● WHAT THE TASK ASKS
Count how many lines of the material hold "each". Respond with that number alone.

● THE DATA
= = = = =
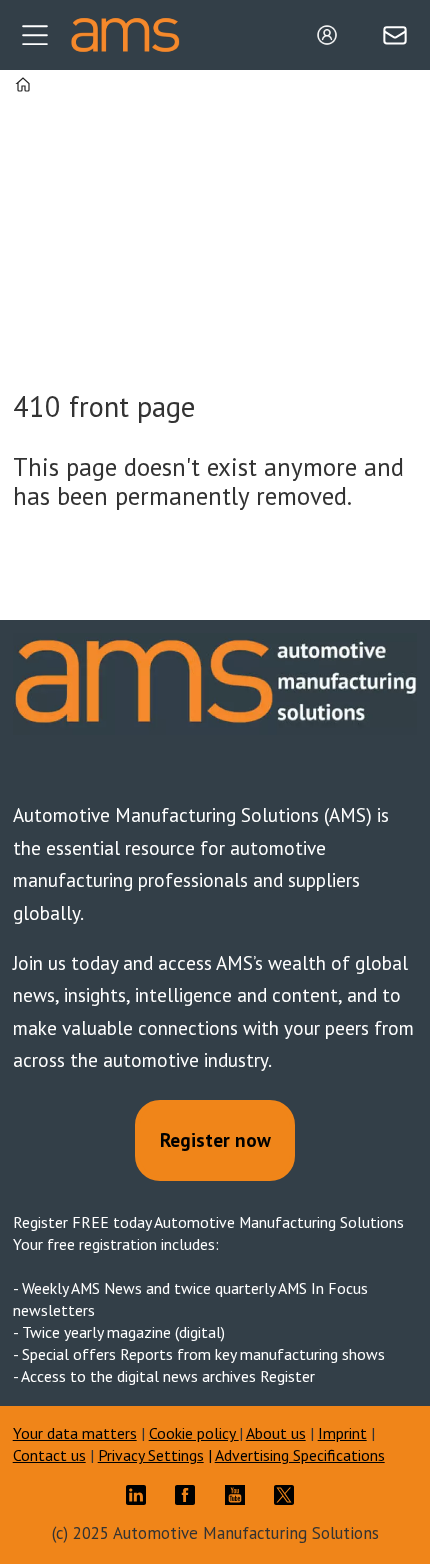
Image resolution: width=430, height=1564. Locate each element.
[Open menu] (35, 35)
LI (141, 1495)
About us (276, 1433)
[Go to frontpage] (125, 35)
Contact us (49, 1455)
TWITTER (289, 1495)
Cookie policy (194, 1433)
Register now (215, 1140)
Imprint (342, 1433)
= = = = =
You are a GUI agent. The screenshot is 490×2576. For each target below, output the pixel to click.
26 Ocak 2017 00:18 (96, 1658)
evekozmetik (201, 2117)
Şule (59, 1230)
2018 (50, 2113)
= = = = =
● SOLUTION TO THE EXERCISE
2